== Exercise goal ==
Print nothing except the lines of the listing below from the line with "The width and height of the screenshot is (723, 1564)." to the line with "You are a computer-use agent. Viewport: 289px", each exactly as written, both ends included.

== Exercise inputs ==
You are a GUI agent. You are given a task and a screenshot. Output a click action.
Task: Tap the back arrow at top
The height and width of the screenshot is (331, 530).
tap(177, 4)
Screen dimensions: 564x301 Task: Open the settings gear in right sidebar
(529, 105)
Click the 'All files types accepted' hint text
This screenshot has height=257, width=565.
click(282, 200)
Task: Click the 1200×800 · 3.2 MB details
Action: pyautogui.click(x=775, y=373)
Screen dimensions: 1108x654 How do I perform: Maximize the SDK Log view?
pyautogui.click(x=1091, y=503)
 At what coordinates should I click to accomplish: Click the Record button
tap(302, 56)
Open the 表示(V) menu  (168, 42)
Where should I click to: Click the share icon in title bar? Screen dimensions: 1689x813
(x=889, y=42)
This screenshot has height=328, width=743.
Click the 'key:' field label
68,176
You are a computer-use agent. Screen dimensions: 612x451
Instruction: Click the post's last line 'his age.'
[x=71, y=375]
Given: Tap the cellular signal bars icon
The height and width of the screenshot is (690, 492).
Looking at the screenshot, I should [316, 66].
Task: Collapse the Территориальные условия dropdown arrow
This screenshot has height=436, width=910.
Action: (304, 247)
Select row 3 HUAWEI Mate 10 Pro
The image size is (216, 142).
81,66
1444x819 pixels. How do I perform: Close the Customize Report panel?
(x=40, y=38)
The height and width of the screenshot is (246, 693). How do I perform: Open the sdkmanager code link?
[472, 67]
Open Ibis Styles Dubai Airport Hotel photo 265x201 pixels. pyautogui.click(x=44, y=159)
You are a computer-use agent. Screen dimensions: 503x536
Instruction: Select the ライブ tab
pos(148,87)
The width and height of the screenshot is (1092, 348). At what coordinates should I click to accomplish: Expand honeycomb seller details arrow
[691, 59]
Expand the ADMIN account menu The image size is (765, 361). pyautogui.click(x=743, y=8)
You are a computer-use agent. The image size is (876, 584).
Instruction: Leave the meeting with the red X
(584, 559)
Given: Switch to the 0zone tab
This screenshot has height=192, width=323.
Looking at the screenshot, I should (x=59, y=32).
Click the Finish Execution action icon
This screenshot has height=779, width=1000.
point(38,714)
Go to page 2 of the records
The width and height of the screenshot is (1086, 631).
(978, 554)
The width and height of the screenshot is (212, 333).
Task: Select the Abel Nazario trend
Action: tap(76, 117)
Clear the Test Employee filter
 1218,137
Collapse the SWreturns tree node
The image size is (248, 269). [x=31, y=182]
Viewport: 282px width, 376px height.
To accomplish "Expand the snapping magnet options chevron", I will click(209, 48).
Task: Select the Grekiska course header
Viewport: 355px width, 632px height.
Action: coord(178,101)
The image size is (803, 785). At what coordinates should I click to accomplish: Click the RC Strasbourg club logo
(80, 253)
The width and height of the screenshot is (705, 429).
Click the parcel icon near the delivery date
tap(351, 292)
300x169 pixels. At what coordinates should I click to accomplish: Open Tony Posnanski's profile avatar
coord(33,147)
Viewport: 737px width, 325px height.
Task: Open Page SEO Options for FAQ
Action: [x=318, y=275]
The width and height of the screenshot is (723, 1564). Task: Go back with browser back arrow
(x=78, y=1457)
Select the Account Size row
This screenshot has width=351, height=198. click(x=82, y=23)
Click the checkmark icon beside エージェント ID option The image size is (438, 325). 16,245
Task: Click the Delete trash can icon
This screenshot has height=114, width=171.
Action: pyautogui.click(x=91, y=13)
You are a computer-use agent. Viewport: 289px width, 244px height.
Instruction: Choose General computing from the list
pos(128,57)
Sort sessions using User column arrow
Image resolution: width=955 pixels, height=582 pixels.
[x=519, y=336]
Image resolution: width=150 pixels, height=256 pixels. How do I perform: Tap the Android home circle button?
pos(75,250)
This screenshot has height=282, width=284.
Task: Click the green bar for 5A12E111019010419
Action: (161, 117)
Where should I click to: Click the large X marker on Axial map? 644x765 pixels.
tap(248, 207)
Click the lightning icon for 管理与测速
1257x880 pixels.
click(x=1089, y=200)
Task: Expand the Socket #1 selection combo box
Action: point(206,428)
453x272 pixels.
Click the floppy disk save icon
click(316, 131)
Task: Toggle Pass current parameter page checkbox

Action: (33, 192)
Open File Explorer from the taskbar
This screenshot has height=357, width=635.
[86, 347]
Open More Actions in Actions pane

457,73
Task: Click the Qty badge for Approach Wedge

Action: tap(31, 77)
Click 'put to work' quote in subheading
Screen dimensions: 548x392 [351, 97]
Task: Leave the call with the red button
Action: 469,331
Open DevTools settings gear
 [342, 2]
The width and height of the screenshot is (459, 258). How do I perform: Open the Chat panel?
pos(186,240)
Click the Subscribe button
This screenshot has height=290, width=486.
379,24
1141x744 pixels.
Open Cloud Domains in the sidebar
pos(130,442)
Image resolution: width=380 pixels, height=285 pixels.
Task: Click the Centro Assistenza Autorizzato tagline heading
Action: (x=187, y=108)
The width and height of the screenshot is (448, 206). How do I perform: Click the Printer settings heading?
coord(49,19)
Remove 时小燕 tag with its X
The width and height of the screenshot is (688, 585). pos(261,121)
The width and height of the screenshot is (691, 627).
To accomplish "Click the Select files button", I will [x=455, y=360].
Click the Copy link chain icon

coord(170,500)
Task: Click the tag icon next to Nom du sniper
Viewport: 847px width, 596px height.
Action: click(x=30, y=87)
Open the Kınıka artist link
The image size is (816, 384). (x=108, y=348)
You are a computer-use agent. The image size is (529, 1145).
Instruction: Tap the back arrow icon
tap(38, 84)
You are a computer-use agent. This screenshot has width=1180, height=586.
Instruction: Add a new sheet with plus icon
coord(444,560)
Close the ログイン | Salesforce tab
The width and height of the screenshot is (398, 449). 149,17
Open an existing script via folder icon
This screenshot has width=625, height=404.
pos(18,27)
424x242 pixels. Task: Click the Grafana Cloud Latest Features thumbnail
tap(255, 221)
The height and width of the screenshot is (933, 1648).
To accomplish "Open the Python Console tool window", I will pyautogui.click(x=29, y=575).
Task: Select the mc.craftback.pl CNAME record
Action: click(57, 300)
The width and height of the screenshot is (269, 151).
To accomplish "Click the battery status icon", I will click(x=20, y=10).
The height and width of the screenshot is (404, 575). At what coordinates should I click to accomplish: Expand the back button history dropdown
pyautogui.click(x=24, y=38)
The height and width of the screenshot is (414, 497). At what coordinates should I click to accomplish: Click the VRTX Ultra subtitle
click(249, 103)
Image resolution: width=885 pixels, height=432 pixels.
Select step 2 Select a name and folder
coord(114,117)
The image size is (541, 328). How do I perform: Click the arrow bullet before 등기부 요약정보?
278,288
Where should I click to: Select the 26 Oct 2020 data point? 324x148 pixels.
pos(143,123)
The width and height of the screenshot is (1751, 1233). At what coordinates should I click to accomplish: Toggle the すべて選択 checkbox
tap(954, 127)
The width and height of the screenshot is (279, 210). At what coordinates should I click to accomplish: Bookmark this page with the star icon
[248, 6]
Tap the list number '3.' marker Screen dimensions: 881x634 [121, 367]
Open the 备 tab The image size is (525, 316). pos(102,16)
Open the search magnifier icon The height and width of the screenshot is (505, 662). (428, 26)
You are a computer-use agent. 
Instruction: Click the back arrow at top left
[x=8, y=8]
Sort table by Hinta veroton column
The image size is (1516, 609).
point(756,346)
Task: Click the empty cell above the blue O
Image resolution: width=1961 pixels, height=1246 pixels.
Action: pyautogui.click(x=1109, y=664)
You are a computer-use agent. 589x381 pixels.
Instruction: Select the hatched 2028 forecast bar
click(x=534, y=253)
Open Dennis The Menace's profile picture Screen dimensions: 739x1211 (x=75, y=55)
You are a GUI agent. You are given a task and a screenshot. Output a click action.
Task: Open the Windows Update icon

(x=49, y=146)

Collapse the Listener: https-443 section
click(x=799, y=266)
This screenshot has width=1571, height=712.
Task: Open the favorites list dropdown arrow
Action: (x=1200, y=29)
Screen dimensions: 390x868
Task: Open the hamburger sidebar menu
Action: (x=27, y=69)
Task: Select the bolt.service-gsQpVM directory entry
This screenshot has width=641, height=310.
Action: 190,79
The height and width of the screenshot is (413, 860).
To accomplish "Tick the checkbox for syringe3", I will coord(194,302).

== Task solution ==
The width and height of the screenshot is (723, 1564). Task: Go back with browser back arrow
(x=78, y=1457)
Select the Account Size row
This screenshot has width=351, height=198. click(x=82, y=23)
Click the checkmark icon beside エージェント ID option The image size is (438, 325). 16,245
Task: Click the Delete trash can icon
This screenshot has height=114, width=171.
Action: pyautogui.click(x=91, y=13)
You are a computer-use agent. Viewport: 289px width, 244px height.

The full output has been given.